Exercise prompt: Your output should be each line from the material below that has the word "heart".

━━━ Raw data

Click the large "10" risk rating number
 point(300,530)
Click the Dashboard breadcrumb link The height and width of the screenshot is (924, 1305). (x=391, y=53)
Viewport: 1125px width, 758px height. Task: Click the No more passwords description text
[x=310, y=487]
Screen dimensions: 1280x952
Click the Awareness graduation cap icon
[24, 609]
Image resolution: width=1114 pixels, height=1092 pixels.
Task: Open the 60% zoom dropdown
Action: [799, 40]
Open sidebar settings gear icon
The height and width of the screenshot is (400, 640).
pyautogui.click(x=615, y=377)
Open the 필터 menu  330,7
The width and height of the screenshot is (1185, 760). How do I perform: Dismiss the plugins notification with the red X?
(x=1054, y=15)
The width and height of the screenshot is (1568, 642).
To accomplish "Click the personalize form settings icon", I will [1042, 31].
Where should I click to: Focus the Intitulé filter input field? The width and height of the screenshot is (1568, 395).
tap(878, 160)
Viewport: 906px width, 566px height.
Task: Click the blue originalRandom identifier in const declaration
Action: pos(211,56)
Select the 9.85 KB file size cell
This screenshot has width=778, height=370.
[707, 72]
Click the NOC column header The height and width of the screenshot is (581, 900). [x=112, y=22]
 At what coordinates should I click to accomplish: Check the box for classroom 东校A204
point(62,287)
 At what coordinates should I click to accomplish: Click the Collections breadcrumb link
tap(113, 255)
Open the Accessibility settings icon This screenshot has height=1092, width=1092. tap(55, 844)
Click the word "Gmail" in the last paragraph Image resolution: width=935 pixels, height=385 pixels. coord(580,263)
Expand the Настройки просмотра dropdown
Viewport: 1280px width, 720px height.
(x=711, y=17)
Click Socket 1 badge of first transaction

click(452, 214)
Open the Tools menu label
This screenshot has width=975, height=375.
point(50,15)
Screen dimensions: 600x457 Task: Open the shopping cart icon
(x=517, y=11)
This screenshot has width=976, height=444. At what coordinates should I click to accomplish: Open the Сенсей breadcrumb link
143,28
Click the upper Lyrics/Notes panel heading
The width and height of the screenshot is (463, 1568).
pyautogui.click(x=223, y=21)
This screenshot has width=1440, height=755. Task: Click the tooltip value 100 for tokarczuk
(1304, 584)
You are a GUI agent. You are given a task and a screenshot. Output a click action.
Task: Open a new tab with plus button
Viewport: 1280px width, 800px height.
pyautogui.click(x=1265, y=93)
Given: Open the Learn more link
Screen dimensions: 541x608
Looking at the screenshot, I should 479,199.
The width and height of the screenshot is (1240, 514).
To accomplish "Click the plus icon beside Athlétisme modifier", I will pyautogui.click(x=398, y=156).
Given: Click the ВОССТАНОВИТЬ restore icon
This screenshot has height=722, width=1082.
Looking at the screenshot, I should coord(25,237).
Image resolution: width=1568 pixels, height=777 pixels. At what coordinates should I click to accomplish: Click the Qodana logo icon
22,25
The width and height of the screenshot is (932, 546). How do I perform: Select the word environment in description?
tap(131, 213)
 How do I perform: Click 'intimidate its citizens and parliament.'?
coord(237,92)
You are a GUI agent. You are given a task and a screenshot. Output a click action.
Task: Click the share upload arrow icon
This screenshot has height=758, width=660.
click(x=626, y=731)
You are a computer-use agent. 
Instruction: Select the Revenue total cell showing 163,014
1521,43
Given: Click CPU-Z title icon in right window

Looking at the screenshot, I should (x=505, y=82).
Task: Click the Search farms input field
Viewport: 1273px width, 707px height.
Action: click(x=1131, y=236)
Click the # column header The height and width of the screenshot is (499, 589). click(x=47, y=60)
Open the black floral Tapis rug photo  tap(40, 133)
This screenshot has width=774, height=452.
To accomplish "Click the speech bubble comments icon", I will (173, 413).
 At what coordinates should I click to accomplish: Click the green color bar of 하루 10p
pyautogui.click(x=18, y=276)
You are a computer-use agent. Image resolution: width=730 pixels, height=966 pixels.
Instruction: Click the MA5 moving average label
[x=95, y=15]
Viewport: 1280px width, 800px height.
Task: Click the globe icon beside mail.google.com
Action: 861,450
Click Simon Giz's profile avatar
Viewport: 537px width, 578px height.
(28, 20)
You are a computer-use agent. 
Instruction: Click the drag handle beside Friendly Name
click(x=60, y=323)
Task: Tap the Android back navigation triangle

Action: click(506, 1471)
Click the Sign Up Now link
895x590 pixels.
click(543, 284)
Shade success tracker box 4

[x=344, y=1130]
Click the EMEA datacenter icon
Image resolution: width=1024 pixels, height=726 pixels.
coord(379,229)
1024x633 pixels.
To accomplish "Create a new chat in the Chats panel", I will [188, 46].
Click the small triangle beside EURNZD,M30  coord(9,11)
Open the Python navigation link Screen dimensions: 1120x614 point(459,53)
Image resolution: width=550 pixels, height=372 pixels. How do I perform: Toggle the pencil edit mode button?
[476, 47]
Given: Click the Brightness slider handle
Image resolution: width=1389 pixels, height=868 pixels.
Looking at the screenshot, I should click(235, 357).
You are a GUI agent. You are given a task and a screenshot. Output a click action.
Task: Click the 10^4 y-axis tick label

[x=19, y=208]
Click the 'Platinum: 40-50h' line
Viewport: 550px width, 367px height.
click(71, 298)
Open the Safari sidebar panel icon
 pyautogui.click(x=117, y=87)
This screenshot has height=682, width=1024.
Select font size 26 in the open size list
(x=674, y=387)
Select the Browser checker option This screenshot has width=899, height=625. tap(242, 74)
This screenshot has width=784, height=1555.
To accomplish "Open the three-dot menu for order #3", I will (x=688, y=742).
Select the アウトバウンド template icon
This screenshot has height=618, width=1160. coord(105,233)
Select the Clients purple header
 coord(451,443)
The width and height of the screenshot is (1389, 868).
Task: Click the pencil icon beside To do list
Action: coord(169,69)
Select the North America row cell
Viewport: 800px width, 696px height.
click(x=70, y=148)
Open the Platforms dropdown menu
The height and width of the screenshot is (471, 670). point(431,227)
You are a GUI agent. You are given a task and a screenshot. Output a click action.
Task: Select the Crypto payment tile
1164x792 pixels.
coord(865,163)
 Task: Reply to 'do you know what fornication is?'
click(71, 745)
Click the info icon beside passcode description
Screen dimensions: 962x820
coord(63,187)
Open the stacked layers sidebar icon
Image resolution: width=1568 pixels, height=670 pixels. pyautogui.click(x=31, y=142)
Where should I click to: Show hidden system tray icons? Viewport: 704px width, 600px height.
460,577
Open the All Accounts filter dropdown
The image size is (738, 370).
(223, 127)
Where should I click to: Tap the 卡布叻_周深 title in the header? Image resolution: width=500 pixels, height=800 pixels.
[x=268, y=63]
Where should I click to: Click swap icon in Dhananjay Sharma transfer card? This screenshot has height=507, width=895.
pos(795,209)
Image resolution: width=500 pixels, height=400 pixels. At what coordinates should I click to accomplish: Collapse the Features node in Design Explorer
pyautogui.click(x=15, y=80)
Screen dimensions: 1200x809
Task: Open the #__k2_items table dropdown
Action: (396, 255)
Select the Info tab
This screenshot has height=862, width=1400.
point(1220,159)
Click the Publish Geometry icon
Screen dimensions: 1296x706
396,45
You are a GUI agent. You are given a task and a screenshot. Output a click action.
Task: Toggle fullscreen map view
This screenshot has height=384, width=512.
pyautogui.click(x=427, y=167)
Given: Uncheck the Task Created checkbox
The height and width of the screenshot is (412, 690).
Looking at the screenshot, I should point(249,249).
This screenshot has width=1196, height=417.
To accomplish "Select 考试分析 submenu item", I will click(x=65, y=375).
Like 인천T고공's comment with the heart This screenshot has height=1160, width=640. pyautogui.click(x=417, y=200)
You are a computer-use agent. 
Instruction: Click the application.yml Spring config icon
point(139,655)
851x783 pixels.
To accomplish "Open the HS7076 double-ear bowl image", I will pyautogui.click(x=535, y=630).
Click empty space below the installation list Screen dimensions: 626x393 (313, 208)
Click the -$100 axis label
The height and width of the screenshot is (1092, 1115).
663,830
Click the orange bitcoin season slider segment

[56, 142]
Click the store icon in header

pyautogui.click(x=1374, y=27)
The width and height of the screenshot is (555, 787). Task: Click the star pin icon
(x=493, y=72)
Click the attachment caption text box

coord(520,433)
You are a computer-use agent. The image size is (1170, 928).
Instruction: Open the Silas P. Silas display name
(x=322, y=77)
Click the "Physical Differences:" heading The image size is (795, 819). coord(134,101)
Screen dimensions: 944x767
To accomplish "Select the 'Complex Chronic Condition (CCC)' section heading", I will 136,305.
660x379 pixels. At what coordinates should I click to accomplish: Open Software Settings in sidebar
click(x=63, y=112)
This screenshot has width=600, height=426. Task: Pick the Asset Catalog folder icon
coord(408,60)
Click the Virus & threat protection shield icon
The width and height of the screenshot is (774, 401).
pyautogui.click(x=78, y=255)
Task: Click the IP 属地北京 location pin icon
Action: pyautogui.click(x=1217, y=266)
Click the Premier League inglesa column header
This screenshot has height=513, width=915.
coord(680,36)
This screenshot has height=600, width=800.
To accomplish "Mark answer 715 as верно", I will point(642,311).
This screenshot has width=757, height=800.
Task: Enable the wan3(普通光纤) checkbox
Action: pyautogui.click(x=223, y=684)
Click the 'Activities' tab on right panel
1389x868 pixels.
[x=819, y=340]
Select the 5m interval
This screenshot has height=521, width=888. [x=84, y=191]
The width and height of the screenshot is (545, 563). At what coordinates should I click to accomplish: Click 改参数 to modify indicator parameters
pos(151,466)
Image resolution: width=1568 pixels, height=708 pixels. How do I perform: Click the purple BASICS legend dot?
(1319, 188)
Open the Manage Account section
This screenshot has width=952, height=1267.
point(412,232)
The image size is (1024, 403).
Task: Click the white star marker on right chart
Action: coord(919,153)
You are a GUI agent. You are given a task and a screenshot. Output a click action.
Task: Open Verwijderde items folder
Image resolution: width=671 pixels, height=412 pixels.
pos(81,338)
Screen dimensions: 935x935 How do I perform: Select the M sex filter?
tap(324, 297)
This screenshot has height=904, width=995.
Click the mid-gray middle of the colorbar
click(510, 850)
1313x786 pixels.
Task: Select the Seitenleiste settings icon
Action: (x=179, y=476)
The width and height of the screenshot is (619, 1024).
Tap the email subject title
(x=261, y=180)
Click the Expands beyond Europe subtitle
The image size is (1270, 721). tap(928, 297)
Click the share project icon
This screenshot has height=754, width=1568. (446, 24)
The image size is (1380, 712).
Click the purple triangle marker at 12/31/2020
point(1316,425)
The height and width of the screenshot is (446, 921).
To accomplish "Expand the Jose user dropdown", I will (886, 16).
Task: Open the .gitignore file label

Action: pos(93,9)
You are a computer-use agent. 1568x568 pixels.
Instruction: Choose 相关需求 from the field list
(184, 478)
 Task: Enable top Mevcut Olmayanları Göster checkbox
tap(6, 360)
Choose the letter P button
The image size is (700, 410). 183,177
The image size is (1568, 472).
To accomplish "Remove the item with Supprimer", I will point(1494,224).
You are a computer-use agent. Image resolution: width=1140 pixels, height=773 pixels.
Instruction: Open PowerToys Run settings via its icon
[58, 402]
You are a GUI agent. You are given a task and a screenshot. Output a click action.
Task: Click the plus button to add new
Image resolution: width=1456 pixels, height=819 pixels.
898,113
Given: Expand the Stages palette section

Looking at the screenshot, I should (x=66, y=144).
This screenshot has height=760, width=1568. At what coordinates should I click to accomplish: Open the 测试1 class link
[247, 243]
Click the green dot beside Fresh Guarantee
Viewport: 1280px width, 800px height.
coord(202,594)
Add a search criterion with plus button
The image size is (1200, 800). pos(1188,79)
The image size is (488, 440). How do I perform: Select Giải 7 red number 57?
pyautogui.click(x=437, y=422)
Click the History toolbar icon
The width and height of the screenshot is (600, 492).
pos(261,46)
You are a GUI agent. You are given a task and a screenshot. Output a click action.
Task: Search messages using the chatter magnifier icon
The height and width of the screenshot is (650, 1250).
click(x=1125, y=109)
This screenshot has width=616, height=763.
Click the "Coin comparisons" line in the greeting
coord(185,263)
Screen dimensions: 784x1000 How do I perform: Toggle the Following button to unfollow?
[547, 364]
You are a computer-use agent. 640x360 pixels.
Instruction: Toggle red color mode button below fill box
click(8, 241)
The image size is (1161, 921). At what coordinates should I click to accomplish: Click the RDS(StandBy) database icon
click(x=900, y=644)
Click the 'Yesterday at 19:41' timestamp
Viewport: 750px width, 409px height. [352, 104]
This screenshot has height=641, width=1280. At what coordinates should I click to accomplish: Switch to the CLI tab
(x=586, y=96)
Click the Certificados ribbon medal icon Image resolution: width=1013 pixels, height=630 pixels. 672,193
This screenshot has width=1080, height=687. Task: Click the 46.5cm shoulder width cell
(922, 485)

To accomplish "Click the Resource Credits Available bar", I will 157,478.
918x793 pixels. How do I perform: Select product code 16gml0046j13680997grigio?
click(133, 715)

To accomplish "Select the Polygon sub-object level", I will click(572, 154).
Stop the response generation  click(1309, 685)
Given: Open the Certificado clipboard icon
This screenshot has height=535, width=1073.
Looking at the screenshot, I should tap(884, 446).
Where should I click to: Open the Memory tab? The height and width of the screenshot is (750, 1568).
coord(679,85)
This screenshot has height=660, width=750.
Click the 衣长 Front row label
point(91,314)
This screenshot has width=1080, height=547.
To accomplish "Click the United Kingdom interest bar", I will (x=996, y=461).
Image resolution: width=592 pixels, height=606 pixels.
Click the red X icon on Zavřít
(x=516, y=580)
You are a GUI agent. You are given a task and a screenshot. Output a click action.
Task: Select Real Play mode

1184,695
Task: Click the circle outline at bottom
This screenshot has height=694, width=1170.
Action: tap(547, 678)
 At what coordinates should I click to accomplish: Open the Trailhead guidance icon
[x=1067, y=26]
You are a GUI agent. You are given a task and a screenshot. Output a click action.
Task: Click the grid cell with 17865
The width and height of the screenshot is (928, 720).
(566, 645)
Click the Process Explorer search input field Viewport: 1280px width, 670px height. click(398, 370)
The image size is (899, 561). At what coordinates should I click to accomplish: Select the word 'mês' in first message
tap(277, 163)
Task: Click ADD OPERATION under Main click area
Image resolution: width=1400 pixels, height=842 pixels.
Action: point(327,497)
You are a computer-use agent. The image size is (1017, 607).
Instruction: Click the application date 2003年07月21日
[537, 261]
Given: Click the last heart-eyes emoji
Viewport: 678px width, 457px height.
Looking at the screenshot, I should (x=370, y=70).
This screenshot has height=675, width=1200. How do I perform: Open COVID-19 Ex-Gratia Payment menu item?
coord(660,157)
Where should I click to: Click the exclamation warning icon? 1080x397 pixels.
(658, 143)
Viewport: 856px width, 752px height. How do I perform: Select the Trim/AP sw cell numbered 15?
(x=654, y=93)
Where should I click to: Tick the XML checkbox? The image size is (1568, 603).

━━━━━━

Answer to this task:
Like 인천T고공's comment with the heart This screenshot has height=1160, width=640. pyautogui.click(x=417, y=200)
Given: Click the last heart-eyes emoji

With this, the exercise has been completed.